If there’s one thing we know about generative AI — a technology plagued by copyright violations that threatens to make creative jobs even less stable by flooding the market with cheap machine-generated sludge — it’s that game developers cannot wait to see more of it. At least, that’s the story that Andrew Wilson, CEO of EA, is telling. At a recent conference and a financial call, Wilson claims that generative AI could find its way into more than half of EA’s development processes and that its employees are eager to see it happen.

“We’ve done a study across all of the processes of game development,” Wilson said at the recent Morgan Stanley Technology, Media and Telecom Conference, livestreamed on EA’s website back in March. “About 60 percent of all of our processes have high feasibility to be possibly impacted by generative AI.”

EA increased the number of animations in its games by 100 times thanks to AI, according to Wilson.

EA

According to Wilson, injecting generative AI into its development cycle will help the company improve in terms of “efficiency, expansion, and transformation.” Wilson says AI has already helped cut down the time it takes EA to make a stadium for a sports sim from six months to six weeks (and claims that it could be reduced to just six days), and to scale up from dozens of animations per game to thousands. No word on how further growth is expected to impact employees, but the fact that EA had laid off more than 1,000 workers in the past two years could be a hint.

When it comes to transformation, there are even more questions left unanswered. Wilson says generative AI could allow players to create their own custom content for games and make EA “the beneficiaries of platform economics.” In other words, EA could make money off of a system that lets players generate their own content for games using AI in some yet-to-be-defined way. Again, this would seem to be disastrous for the people whose job it currently is to make that content, which makes Wilson’s follow-up statements during a financial call held in early May (reported by VGC) feel shockingly out of touch.

“There is a real hunger amongst our developers to get to this as quickly as possible,” Wilson said, “because the holy grail for us is to build bigger, more innovative, more creative, more fun games more quickly so that we can entertain more people around the world on a global basis at a faster rate.”

Wilson says AI could help developers make a stadium for EA’s games in just six days.

EA

While the “more, bigger, faster” philosophy may be exciting for investors, it’s hard to believe that many developers would be quite as eager to see it realized. Game development is a field already full of stories of crunch, burnout, and careers cut short. The idea that already overworked developers would jump at the chance to spend their days cleaning up mountains of AI-generated slop instead of continuing to craft games themselves is far-fetched to say the least.

There’s a good reason that artists have become increasingly outspoken against generative AI as its gained more popularity with game studio execs — because it’s taking away jobs. Voice actors rallied against Microsoft’s announced plans to use AI-generated NPCs last year, and every instance of generative AI actually making it into games, from High on Life to The Finals, is met with condemnation.

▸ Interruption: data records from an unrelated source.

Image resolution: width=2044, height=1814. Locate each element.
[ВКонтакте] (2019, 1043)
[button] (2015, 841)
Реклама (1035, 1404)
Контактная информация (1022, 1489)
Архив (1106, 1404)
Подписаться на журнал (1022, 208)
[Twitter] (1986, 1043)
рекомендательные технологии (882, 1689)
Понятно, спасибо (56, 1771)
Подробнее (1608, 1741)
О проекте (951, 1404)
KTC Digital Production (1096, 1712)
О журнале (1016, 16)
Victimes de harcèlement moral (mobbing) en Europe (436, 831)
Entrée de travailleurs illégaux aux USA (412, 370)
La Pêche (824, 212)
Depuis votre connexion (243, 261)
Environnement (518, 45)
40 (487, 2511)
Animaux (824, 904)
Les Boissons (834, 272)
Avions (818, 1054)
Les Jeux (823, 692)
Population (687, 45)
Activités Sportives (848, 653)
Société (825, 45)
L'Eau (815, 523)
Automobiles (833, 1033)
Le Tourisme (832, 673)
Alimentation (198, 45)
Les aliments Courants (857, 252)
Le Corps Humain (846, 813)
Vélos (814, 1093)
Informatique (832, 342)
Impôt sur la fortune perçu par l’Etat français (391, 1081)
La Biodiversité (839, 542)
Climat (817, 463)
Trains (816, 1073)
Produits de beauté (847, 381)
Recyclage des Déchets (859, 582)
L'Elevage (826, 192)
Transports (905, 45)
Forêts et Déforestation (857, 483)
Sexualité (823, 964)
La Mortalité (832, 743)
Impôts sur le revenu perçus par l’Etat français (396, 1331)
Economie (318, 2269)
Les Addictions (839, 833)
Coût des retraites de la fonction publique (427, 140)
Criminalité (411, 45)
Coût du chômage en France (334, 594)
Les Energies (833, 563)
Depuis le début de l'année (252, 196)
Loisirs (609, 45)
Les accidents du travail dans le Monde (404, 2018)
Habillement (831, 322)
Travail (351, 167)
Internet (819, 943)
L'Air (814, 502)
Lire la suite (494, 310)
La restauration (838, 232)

It can be easy to believe that AI is taking away jobs by doing the same work that artists and programmers could have done themselves, which isn’t really the case. Look at even the most impressive examples of generative AI in games and you’ll see it’s nowhere near ready to replace the work of actual humans. The problem is that generative AI doesn’t actually have to produce work as good as humans make, it just has to be good enough to convince publishers’ CEOs that people will buy it anyway.

Generative AI has already found its way into games like The Finals, stoking controversy.

Embark Studios

Another issue with generative AI is that it works not by creating, but by copying. A generative AI system has to be fed with enormous amounts of data — in the form of artwork taken from its creators without permission in many cases — in order to turn it into something new. There are multiple ongoing lawsuits against the AI companies fueling the technology. Wilson seems to have an answer for that, and it’s just as off-putting as the idea of AI taking people’s jobs.

“We do have 40 years of data,” Wilson said during EA’s financial call. “And so as I think about efficiency over one to three years, expansion over three to five years, transformation on a five-year time horizon, it’s actually very plausible that with 40 years of owned data that we have to feed into these models, we actually might be able to accelerate that time frame.”

The insinuation here is that EA could simply feed a generative AI model with information from its own 40-year history of making games. That means 40 years’ worth of work by EA employees could be used to create a generative AI monster, all without the people who made that work being consulted or even aware that it was happening. EA may have the right to do that as the owner of that work, but it makes it clear that all the company’s talk about this being the will of its developers is just for show.

For EA and other publishers, the dream isn’t that AI will make games better. It’s that AI will allow them to pay people a far lower wage to make AI’s droppings presentable than it would have to pay them to create a game themselves. As much as that may be good for shareholders wholly unconcerned with either workers or games, it’s hard to imagine that being an exciting prospect for people whose careers could be on the line.